Her position made her a central figure of the courtiers opposed to the king's circle, notably Ditlev Reventlow.
Her private salon became a meeting place for cabinet ministers and courtiers in opposition to the king's favorites, who gathered there after the royal formal dinner twice a week to complain about the royal favorites.
This circle were suspected of being opposed to the politics of Bernstroff and thereby of the Russian-Danish politics about Holstein-Gottorp, which was a big issue at the time. Louise von Plessen openly said to the king that she felt that Denmark showed too much tolerance toward Russia and the Russian envoy.
The Russian negotiator, C. von Saldern, felt the treaty in danger, and pressed for the exile of Louise von Plessen, in which he was supported by her other enemies at court.

In March 1768, Louise von Plessen was suddenly informed that she was fired and exiled and was to leave within six hours without saying farewell to the queen, at that time sleeping, who was only informed about the exile after she had already left. Louise von Plessen attempted to see the queen anyway, but did not succeed.

Caroline Matilda was informed by a letter from the king given to her by Bernstorff, that he had dismissed Louise von Plessen because of the distance she created between them.
Reportedly, the queen took her dismissal hard: she stated that she would have preferred to leave with von Plessen, swore to avenge her dismissal on everyone involved in it, and refused to accept her successor Anne Sofie von Berckentin, until she was offered Margrethe von der Lühe, a successor she found more acceptable.

===Exile===
Louise von Plessen was initially exiled to her estate Kokkedal, but then, as there was a fear of her influence, she was ordered to leave the country, and she settled in Celle, Germany, where she owned a property.

In Celle, she lived a luxurious life on the income from her fortune.
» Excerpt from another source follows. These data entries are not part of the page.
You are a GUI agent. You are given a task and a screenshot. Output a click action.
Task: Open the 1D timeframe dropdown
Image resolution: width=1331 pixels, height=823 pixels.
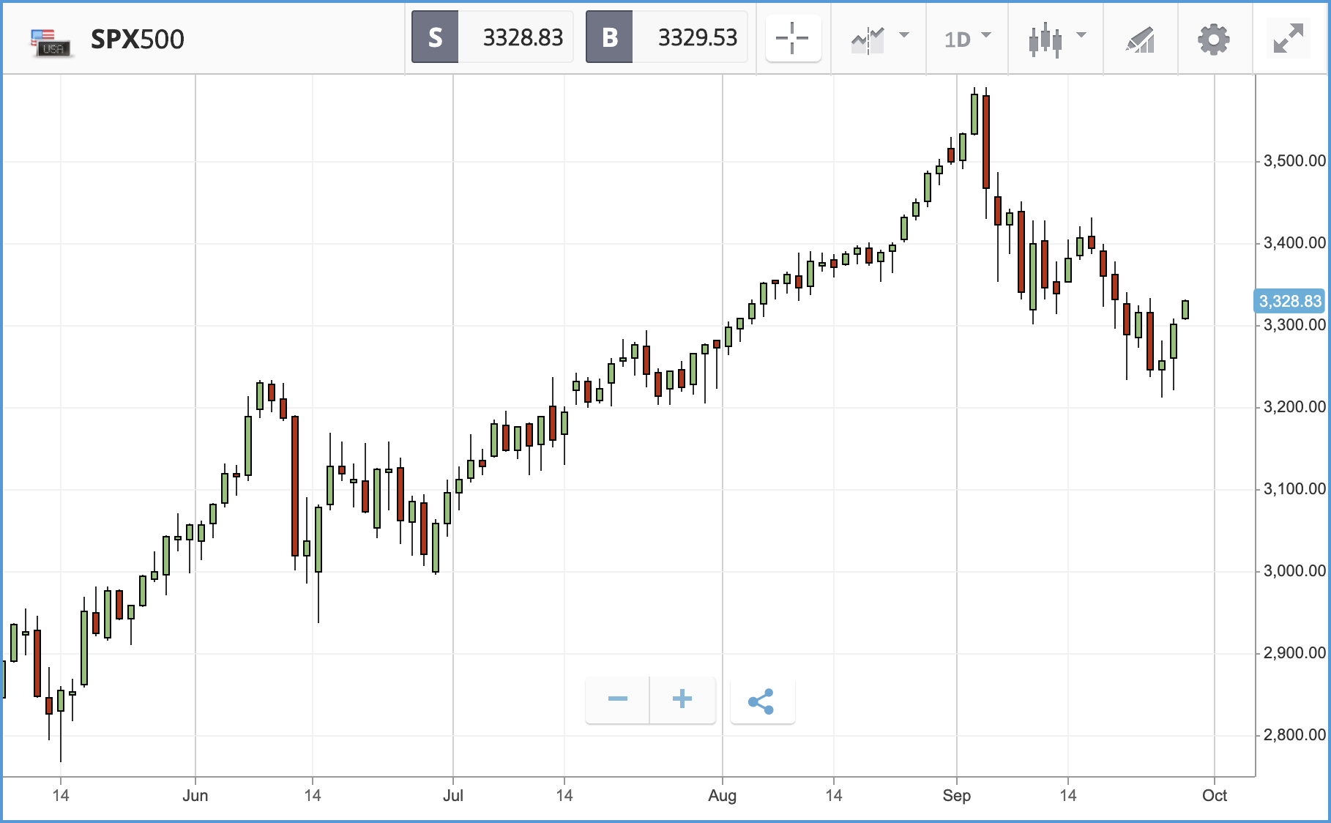tap(967, 39)
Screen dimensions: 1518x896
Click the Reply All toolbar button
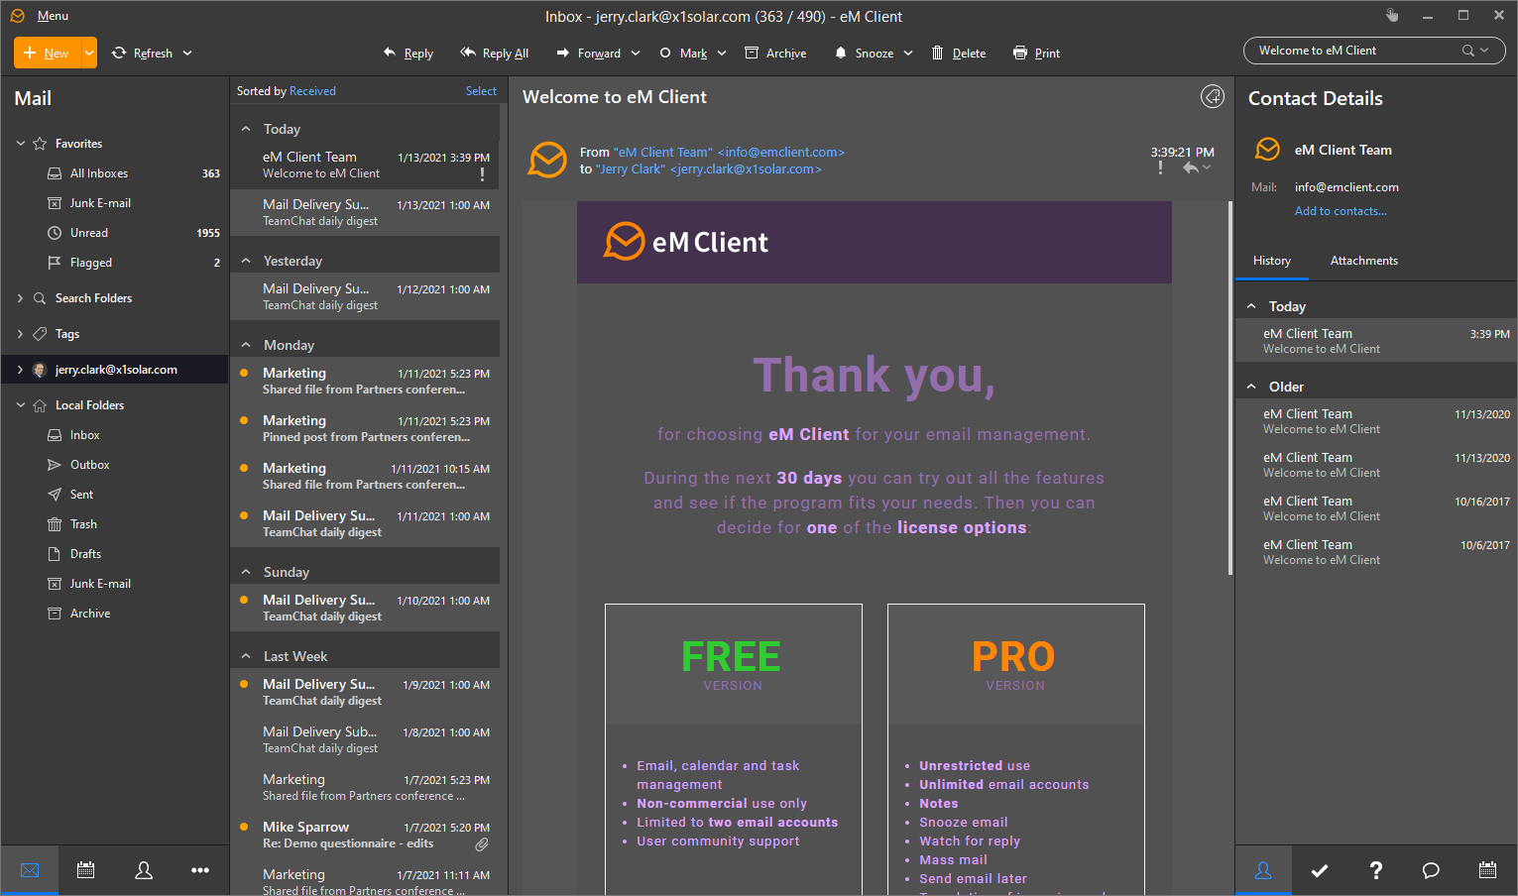coord(494,54)
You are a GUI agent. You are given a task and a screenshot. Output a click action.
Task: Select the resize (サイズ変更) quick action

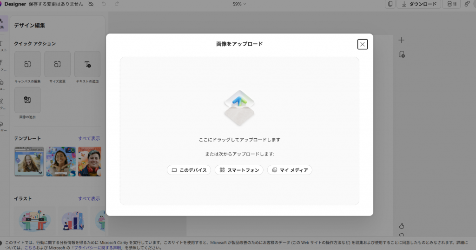pyautogui.click(x=57, y=64)
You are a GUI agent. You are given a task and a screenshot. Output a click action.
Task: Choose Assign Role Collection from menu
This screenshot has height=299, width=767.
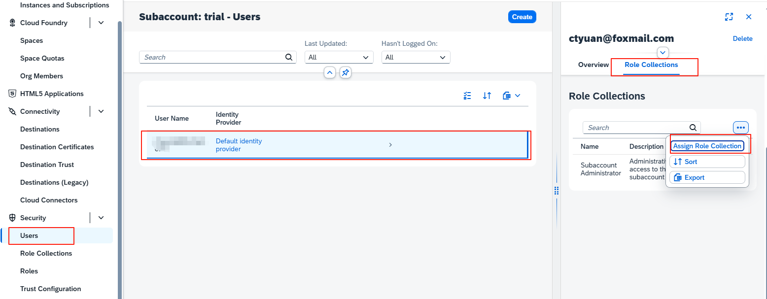click(707, 146)
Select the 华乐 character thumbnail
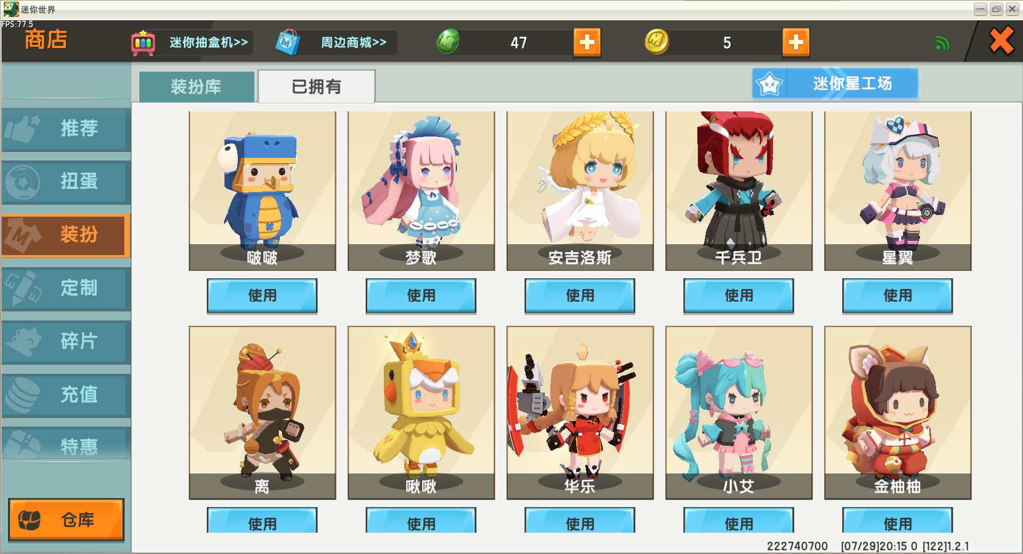This screenshot has height=554, width=1023. point(580,413)
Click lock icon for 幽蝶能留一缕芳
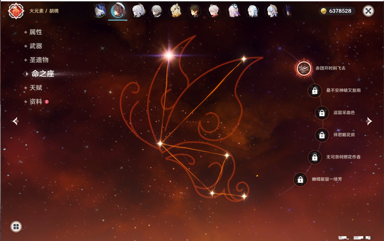The height and width of the screenshot is (241, 384). click(x=300, y=179)
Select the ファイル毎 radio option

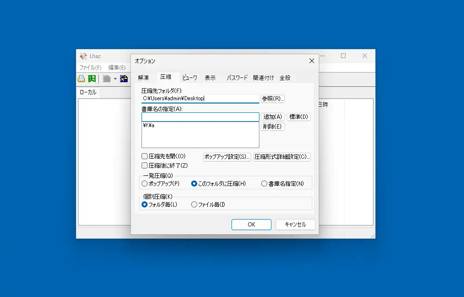[194, 205]
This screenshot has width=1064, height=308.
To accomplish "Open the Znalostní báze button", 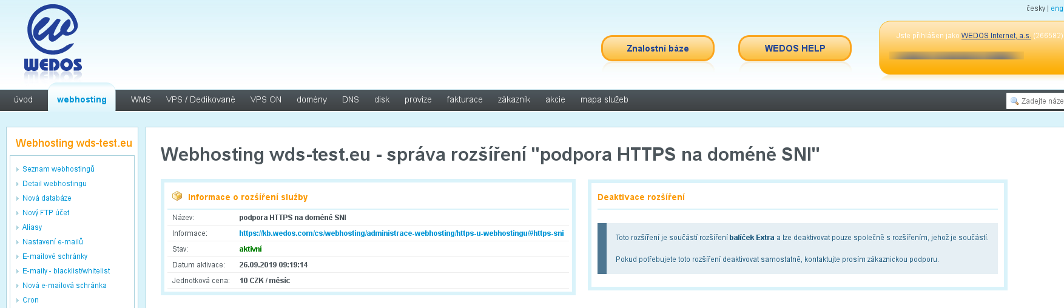I will point(658,49).
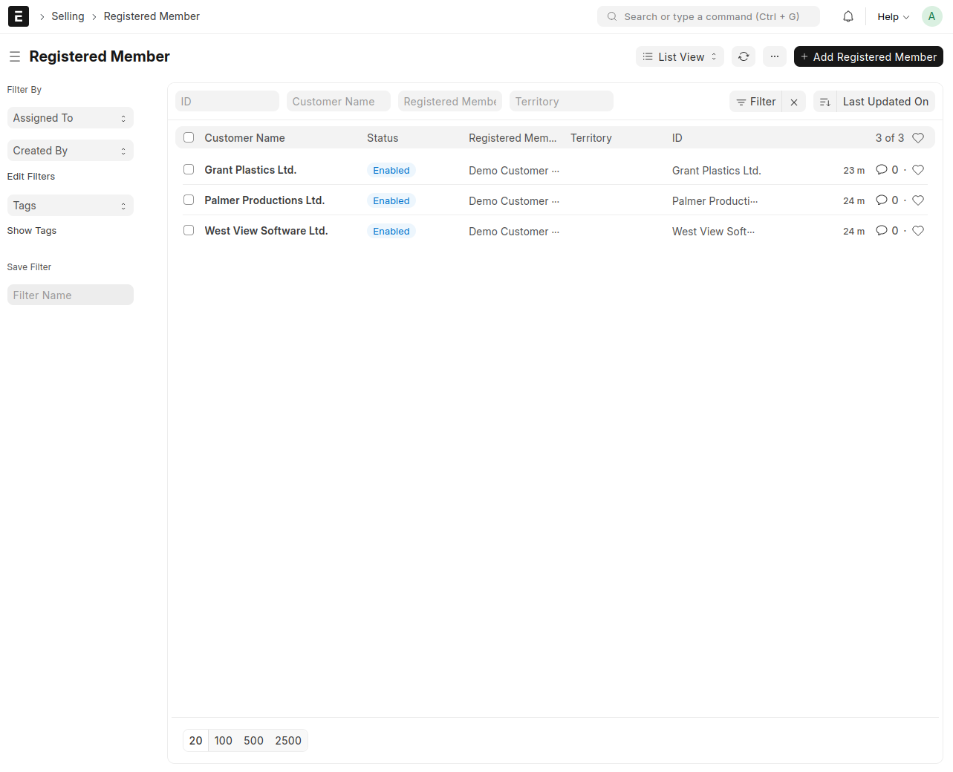The width and height of the screenshot is (953, 772).
Task: Open the notifications bell
Action: pos(848,16)
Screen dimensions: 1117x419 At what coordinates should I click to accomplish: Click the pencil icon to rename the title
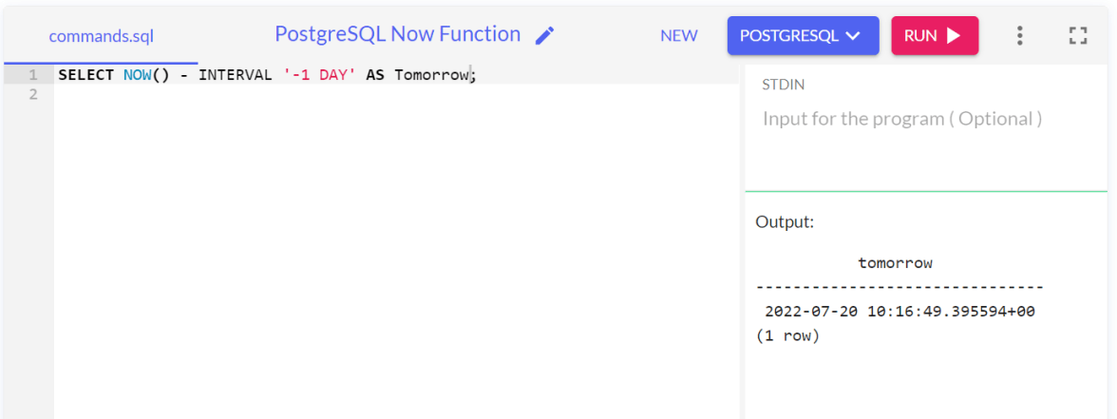pyautogui.click(x=544, y=36)
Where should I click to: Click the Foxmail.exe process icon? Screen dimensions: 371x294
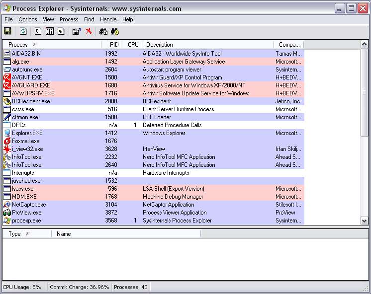coord(7,141)
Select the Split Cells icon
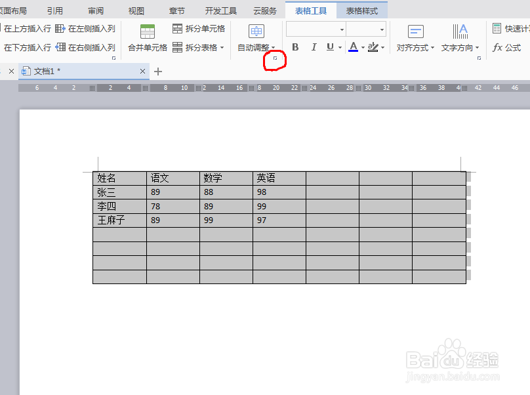The height and width of the screenshot is (395, 530). click(178, 29)
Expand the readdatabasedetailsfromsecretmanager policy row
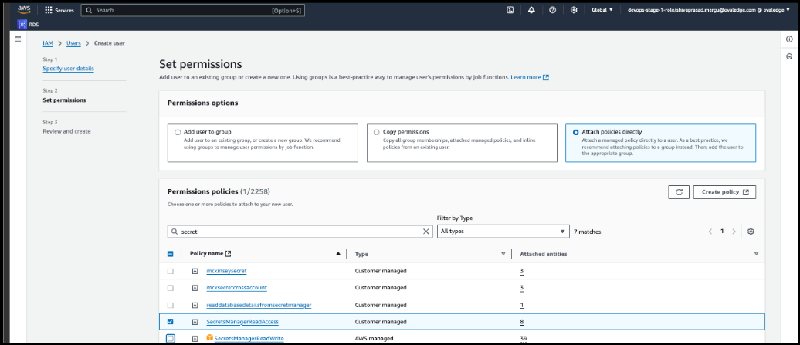800x345 pixels. pyautogui.click(x=195, y=305)
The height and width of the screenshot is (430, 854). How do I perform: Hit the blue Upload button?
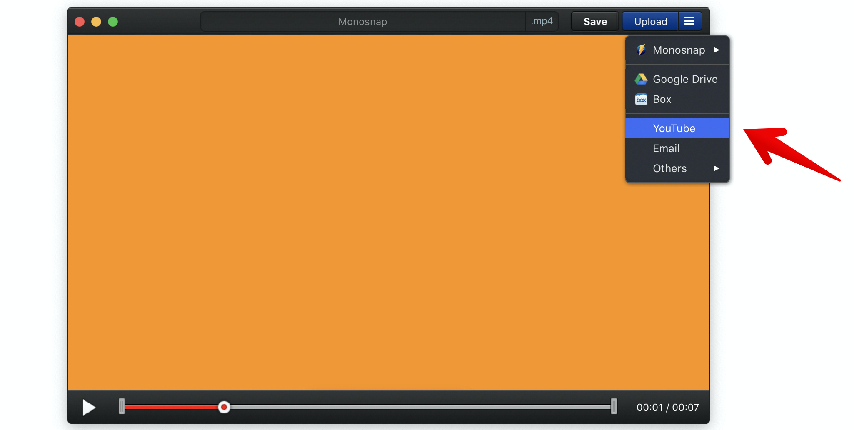pos(650,21)
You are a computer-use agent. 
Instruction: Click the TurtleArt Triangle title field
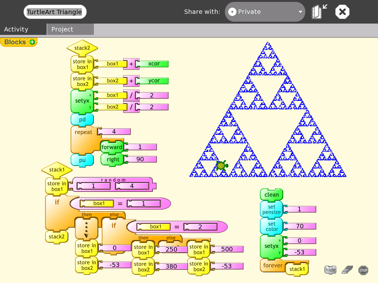click(54, 12)

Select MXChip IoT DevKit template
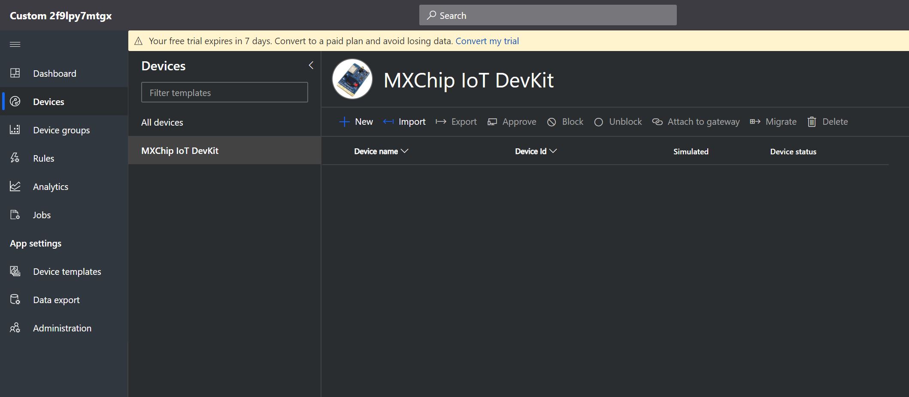[180, 151]

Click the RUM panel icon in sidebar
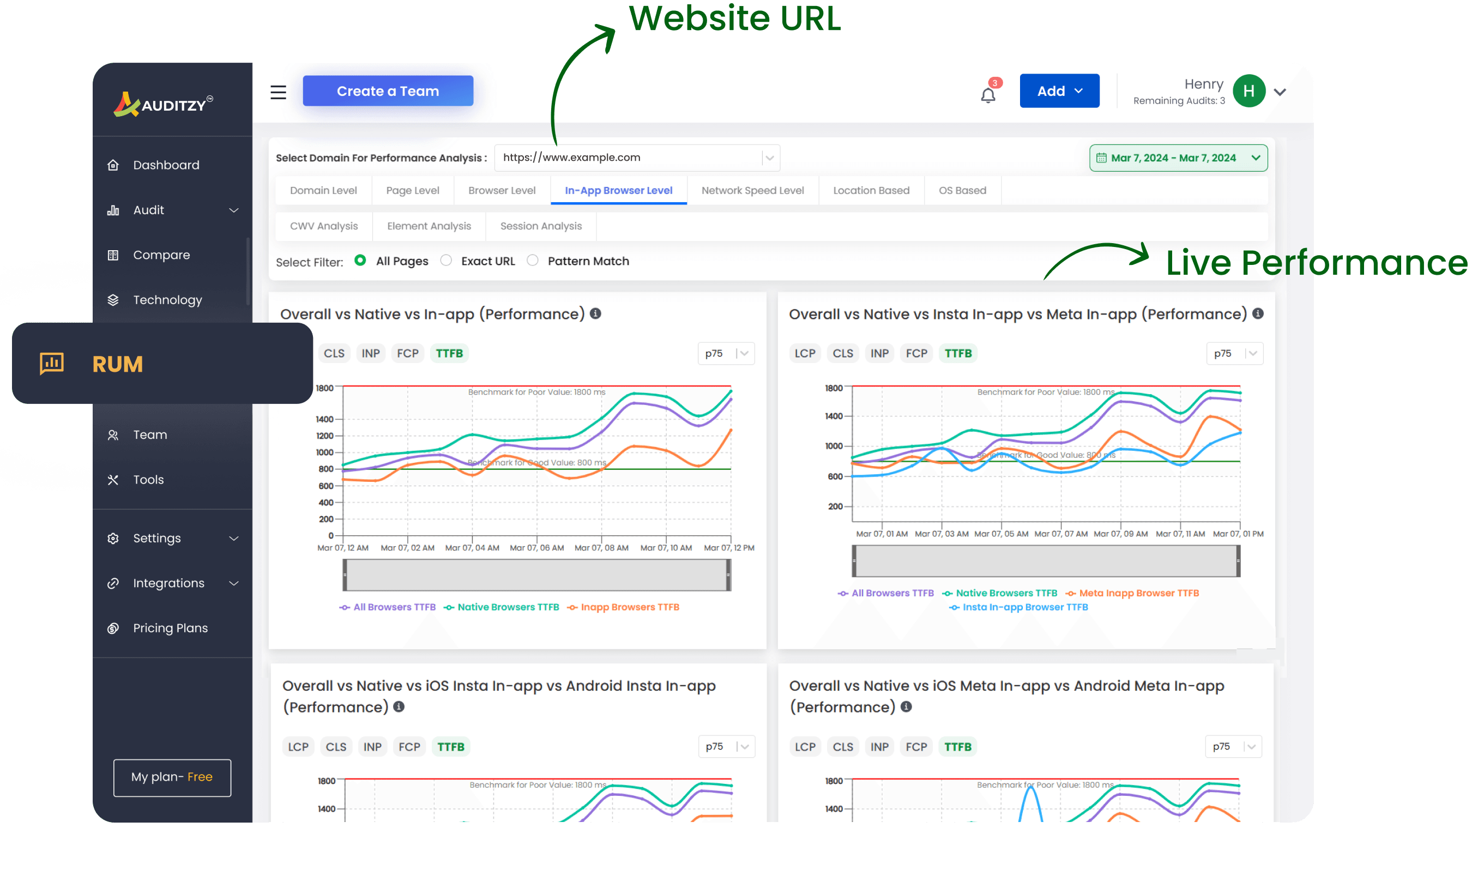[51, 363]
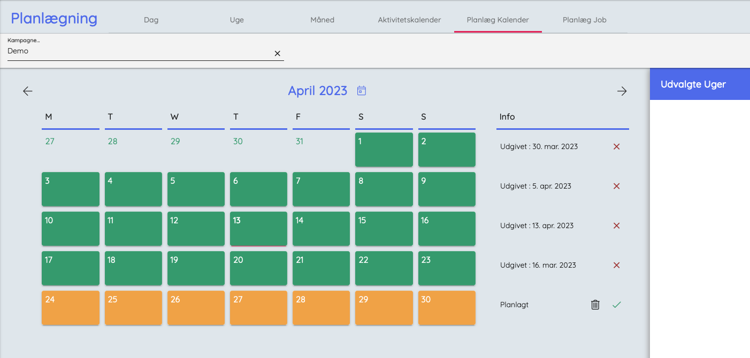Click the April 2023 month title
Screen dimensions: 750x358
(x=317, y=91)
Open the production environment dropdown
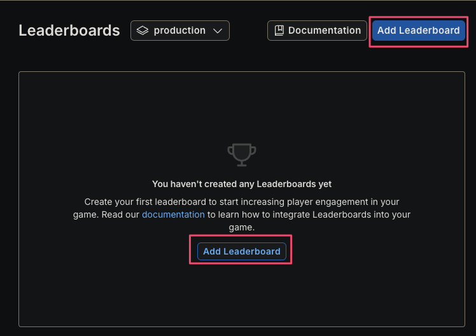The width and height of the screenshot is (476, 336). pyautogui.click(x=180, y=31)
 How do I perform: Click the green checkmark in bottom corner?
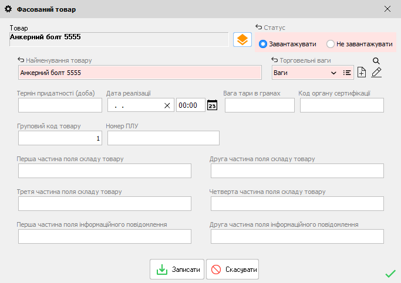pyautogui.click(x=390, y=273)
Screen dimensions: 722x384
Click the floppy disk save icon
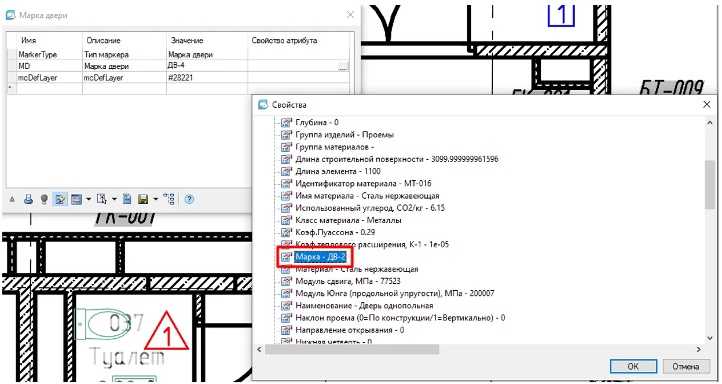(144, 199)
She wrote the memoirs of her time at the Danish court, which was later published as Mémoires de la cour de Danemark.

During Christian VII's foreign travels in 1768–69, he visited Great Britain. During his visit, his mother-in-law princess Augusta, upon the initiative of Caroline Matilda, asked him publicly during a dinner to reinstate von Plessen in her position. He answered that he had made a sacred vow never to do so, but that if Caroline Matilda preferred von Plessen's company over him, so be it. In the end, Louise von Plessen was not reinstated, and Augusta apparently asked Caroline Matilda not to press the matter and to show more affection to Christian.

In 1771 Queen Caroline Matilda decorated Louise with her own Order of Mathilde (Mathildeordenen) in her absence. The following year, when the queen was divorced and exiled to Celle, Caroline Matilda and Louise von Plessen reunited and resumed their friendship. Caroline Matilda died in 1775. Louise von Plessen resided in Celle until her death.